Known at various times in his career as the Prince of Wails, the Nabob of Sob and the Howling Success because of his highly emotional singing and apparent ability to cry at will, Ray is rated an important influence in the development of 50s and early 60s popular music. Of North American Indian origin, he became deaf in his right ear at the age of 12, which caused him to wear a hearing-aid throughout his career. He
was heavily influenced by gospel and R&B music and performed in bars and clubs around Detroit in the late 40s, singing to his own piano accompaniment. Signed by Columbia Records in 1951, his first two releases were on their small OKeh Records label, usually reserved for black artists. His first record, "Whiskey And Gin", was followed by "Cry". Unsophisticated, full of anguish, despair and a good deal of sobbing, it shocked a pop world accustomed to male singers crooning in front of big bands, and streaked to the top of the US charts, complete with Ray's own composition, "The Little White Cloud That Cried", on the b-side. "Cry" became his "identity" song, and a multi-million-seller.
Ray was then transferred to the Columbia label, and during the next couple of years, he had several massive US hits including "Please Mr Sun", "Here Am I - Broken Hearted", "Walkin' My Baby Back Home" and "Somebody Stole My Gal'. His stage performances, with their overt sexuality and
hysterical audience reaction, made him persona non grata to parents of teenagers worldwide. For a few years during the 50s, he enjoyed phenomenal success, revolutionizing popular music and symbolizing teenagers" frustrations and desires. Always acknowledging his gospel roots, Ray recorded several tracks associated with black artists, including the Drifters' R&B hit "Such a Night" (1954), which was banned on several US radio stations, and "Just Walkin' In the Rain" (1956), which climbed to number 2 in the US charts, and was originally recorded by the Prisonaires. By contrast, in 1954, he played a young singer who decides to
become a priest in Irving Berlin's musical film There's No Business Like Show Business. Ray sang the gospel-styled "If You Believe" and "Alexander's Ragtime Band".

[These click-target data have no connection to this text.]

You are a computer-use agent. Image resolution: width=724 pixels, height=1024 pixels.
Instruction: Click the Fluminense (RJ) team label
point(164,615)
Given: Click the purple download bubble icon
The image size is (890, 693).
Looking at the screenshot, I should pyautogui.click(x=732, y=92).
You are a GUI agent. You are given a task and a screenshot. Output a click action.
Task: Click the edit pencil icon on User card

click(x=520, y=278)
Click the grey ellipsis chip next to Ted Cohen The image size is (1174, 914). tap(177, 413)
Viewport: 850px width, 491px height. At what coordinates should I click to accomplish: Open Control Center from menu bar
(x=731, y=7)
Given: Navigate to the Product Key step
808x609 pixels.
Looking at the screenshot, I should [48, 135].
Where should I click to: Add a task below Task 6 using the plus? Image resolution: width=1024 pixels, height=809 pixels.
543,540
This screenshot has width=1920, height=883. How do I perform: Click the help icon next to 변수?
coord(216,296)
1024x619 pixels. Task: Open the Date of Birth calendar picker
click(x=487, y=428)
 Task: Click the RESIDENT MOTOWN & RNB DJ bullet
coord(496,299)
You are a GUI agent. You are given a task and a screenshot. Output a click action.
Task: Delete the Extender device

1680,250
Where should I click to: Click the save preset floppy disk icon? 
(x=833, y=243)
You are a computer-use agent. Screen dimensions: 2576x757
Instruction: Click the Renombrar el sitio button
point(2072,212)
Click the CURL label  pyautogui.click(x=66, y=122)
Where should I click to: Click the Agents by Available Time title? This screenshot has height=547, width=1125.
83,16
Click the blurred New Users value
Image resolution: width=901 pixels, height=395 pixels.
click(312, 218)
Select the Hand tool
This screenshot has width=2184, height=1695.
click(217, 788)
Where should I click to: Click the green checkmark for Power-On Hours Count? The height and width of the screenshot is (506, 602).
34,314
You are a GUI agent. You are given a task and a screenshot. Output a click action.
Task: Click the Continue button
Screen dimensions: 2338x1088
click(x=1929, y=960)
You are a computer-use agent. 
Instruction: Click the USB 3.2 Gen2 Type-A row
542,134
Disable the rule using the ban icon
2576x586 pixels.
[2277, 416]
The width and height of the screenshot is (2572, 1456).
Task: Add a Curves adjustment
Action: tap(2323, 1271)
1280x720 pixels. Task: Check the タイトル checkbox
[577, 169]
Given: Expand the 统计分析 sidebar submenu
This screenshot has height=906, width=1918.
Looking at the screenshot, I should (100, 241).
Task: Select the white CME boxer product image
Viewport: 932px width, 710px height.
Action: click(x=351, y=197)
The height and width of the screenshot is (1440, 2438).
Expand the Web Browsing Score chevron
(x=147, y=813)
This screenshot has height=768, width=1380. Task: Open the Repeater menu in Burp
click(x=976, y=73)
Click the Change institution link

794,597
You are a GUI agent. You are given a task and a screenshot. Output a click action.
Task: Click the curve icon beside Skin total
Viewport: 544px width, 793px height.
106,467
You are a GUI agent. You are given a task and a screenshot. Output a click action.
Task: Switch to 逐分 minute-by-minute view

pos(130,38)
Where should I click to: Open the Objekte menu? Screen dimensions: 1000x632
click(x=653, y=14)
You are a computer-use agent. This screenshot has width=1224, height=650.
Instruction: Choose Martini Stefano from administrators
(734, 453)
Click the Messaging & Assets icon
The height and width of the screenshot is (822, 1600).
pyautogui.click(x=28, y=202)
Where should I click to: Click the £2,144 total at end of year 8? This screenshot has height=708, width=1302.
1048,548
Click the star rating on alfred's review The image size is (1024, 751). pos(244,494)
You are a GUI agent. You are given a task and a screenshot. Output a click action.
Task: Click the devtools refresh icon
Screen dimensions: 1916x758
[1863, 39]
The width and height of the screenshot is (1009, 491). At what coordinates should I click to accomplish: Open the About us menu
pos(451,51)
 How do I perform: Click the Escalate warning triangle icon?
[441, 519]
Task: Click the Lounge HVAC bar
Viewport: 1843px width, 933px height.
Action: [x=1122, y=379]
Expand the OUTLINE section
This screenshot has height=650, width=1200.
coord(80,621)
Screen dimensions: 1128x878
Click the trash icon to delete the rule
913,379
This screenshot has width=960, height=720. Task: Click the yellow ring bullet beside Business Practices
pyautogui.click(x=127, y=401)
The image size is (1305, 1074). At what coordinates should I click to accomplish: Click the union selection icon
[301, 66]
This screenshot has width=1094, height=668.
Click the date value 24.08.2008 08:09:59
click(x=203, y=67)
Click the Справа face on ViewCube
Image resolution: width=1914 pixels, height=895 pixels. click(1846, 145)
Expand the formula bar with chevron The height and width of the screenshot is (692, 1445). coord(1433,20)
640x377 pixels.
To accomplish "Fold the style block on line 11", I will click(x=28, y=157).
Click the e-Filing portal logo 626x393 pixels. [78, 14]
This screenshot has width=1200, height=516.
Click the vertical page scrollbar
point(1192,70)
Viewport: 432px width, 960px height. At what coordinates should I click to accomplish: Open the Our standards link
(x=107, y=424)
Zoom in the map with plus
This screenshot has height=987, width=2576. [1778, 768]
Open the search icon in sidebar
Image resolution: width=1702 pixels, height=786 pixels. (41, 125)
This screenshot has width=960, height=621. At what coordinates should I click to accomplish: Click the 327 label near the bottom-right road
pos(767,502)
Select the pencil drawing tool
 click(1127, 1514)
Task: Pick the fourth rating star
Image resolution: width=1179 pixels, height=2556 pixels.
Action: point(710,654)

During the late 50s in the USA, rumours were rife concerning Ray's possible homosexuality and drug-taking, and as a result he became more popular abroad than at home. In the UK, in person and on record, he had been a favourite since 1952. Three of his US hits reached UK number 1, including "Yes Tonight Josephine" (1957). Other UK successes included "Faith Can Move Mountains", "Hey There" and "Look Homeward Angel". Ray also duetted with Doris Day ("Ma Says Pa Says", "Full Time Job", "Let's Walk That A-Way") and Frankie Laine ("Good Evening Friends"). In the early 60s, suffering from financial problems and alcoholism, and left behind as the musical climate rapidly changed, Ray turned to cabaret in the USA. During the 70s he began to revive his career, leaning heavily on his old material for its nostalgic appeal.
Always in demand in the UK, Ray was headlining there until the late 80s. His last performance is said to have been in his home-town on 7 October 1989, and he died of liver failure a few months later in Los Angeles. As to his influence and legacy, one writer concluded: "Ray was the link between Frank Sinatra and Elvis Presley, re-creating the bobby-sox mayhem that elevated "The Voice' while anticipating the sexual chaos that accompanied Presley."